Find the largest palindrome made from the product of two 3-digit numbers - Javascript
Can anyone tell me what's wrong with the code. Find the largest palindrome
made from the product of two 3-digit numbers.
function largestPalindrome(){
for(var i =999; i>100; i--){
for(var j = 999; j>100; j--){
var mul = j*i;
if(isPalin(mul)){
return i * j;
}
}
}
}
function isPalin(i){
return i.toString() == i.toString().split("").reverse().join("");
}
console.log(largestPalindrome());
This answer was close to my question but still i feel the way i am doing the loop it should return me the largest product.
Yours doesn't work properly since it checks 999*999
, then 999*998
, then 999*997
until it reaches about 999*583
. While it doesn't check 997*995
or something closer to the top
which generates a larger number
function largestPalindrome(){
var arr = [];
for(var i =999; i>100; i--){
for(var j = 999; j>100; j--){
var mul = j*i;
if(isPalin(mul)){
arr.push(j * i);
}
}
}
return Math.max.apply(Math, arr);
}
function isPalin(i){
return i.toString() == i.toString().split("").reverse().join("");
}
console.log(largestPalindrome());
Here is another approach, store all palindrome
generated by 3 numbers in an array, then use Math.max on the array
to get the largest palindrome
I think if you apply maths to the problem you can decrease the guesswork really significantly.

• Information provided:
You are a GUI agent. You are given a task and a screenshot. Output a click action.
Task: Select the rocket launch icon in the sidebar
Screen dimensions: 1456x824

• Requests:
1. In the JavaScript palindrome thread, at about which product does the original nested loop stop, according to the reply?
2. Render this sentence from the JavaScript palindrome thread into Spanish: "I think if you apply maths to the problem you can decrease the guesswork really significantly."
3. Write what comes next in the JavaScript palindrome thread, starting after its final sentence.

• Responses for each task:
1. At about 999*583.

2. Creo que si aplicas las matemáticas al problema puedes reducir las conjeturas de forma muy significativa.

3.
I will write the three digit numbers as 1000 - a
and 1000 - b
which means the palindrome is 1 000 000 - 1000(a+b) + ab
.
First, let's find solutions where ab < 1000
. Then the three leftmost digits are 1000 - (a+b)
and the three rightmost digits are ab
.
Then I will say this is a palindrome with digits x,y,z
:
100x+10y+z=ab
100z+10y+x=1000-a-b
thus
99x-99z = ab+a+b-1000
x-z = 1/99(ab+a+b-10)-10
So then (ab+a+b-10) is divisible by 99 and we also know that x and z being digits the left side is between -9 and 0 (the whole shebang is symmetrical so we can presume x <= z) so then 1/99(ab+a+b-10)
is between 1 and 9. We can rewrite ab+a+b-10
as ab+a+b+1-11=99p
so (a+1)(b+1)=99p+11=11*(9p+1)
where p runs between 1 and 9. That's really easy:
for ($p = 1; $p <= 9; $p++) {
$n = 9 * $p + 1;
// This could be vastly optimized further.
for ($j = 1; $j <= $n; $j++) {
if ($n % $j === 0) {
$a = 1001 - $n / $j;
$b = 1001 - 11 * $j;
$test = $a * $b;
if (strrev($test) === (string) $test) {
print "$a $b " . $a * $b . "\n";
}
}
}
}
Now this prints only one solution which is the correct one.
Now we know 906609 is a solution so then is there a solution where ab > 1000 and 1000(a+b) - ab < 93391 ? There is not :)
As explained in @VisioN's comment:
995*583 = 580085
is a palindrome.
993*913 = 906609
is also a (larger) palindrome.
Your code checks 995*583
before 993*913
and exits at the first palindrome found, so it doesn't return the largest palindrome.
Solution: get the largest palindromes starting from 999*999 = 998001
downwards and check if they can be written as xyz*abc
.
Or simply use the accepted solution from the question you linked :). Your solution, but instead of returning when you find the first palindrome, check if it is larger than the largest one already found, in which case you need to replace it. You can stop as soon as the largest palindrome is larger than i*999
.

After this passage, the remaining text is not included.